El laberinto político. El fantasma de la otra masacre de Avellaneda
El recuerdo se impone, ineludible, furioso, como esas certezas filosas que la memoria quisiera evitarse. El cuerpo agonizante de Mariano Ferreyra tendido sobre una vereda de Barracas pareció por un momento el cadáver de Maximiliano Kosteki abandonado sobre el piso de la estación de Avellaneda o el de Darío Santillán arrastrado por policías bonaerenses en una mañana fría de 2002.
El paralelo es inevitable. Y se dibuja con varios elementos que la masacre de Avellaneda y el asesinato del joven militante del Partido Obrero tienen en común. Repasarlos, sin desconocer ni perder de vista aquellas cuestiones que diferencian los episodios, se impone como un ejercicio útil y elocuente. Un (doloroso) trabajo de memoria que puede servir para echar luz sobre la oscuridad de tres muertes, tres asesinatos cargados de connotación política.
Con la misma energía, el poder se encargó de construir relatos que la realidad no tardó en derribar y apuntó a los supuestos responsables cuando no habían pasado ni 24 horas de los choques que terminaron en muerte.

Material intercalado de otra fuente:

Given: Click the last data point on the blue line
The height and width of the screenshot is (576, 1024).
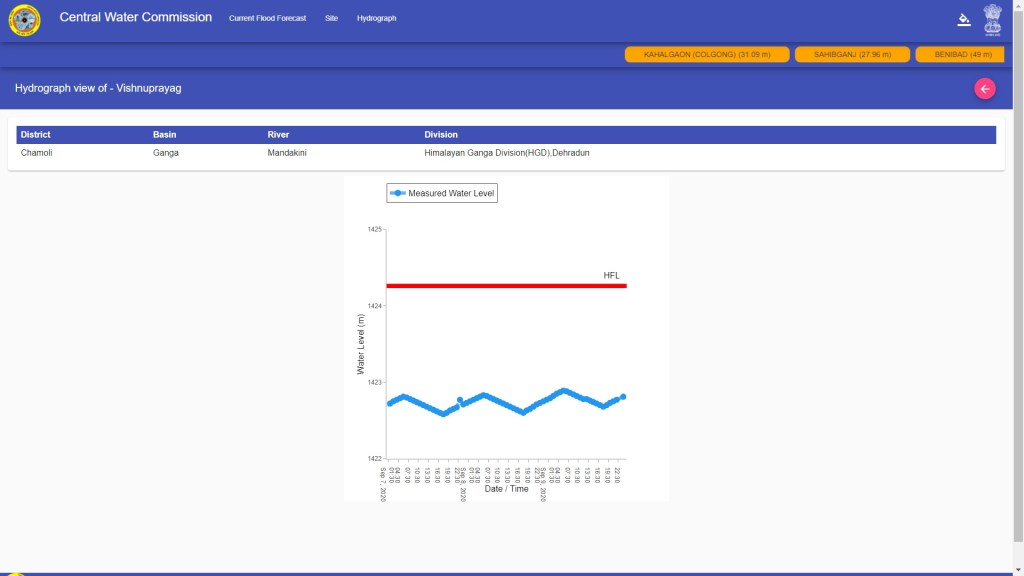Looking at the screenshot, I should (x=623, y=397).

"Esta gente venía con toda la intención de pelear con nosotros. Armada, con palos y trapos cubriéndoles la cara. No digo que se trataba de un ejército, pero es gente que iba a combatir. Fuimos agredidos con objetos de todo tipo, entre ellos armas de fuego. Nosotros usamos en todo momento postas de goma. Pero escuchamos disparos". Esas fueron las primeras palabras de Alfredo Fanchiotti, el comisario bonaerense que estaba al frente del operativo que terminó en represión y muerte el 26 de junio. Cuatro años más tarde sería condenado, junto con otro policía, a prisión perpetua por la masacre.
En un primer momento, las imágenes captadas por la televisión casi indujeron a aceptar las excusas de Fanchiotti. Con la sangre corriéndole por la cara como supuesta prueba de su versión, el policía aseguró que él y sus hombres habían sido víctimas de un enfrentamiento entre bandos de piqueteros.
Un día después, una serie de fotos mostró los últimos minutos de vida de Kosteki y Santillán. La evidencia del vínculo entre los asesinatos y la policía se volvió irrefutable. Las imágenes, ante las que sólo cabe el escalofrío (tan intenso hoy como entonces), fueron prueba fundamental contra Fanchiotti. La tesis oficial quedó sepultada por la contundencia de una lente.
Algo similar ocurrió anteayer, cuando el Gobierno transformó el post de un bloguero kirchnerista en un despacho de la agencia estatal de noticias. ¿Desinteligencias? mediante, convirtió una reunión entre Eduardo Duhalde y el jefe de la Unión Ferroviaria, José Pedraza, con más de un año de antigüedad en la supuesta prueba de la autoría intelectual de la violencia en Barracas. La burda maniobra, rayana con el ridículo, obligó a la Casa Rosada a recular tan rápido como había salido a apuntar los cañones contra el ex presidente. "No tengo elementos para sostener que Duhalde esté detrás de esto", retrocedió ayer Aníbal Fernández.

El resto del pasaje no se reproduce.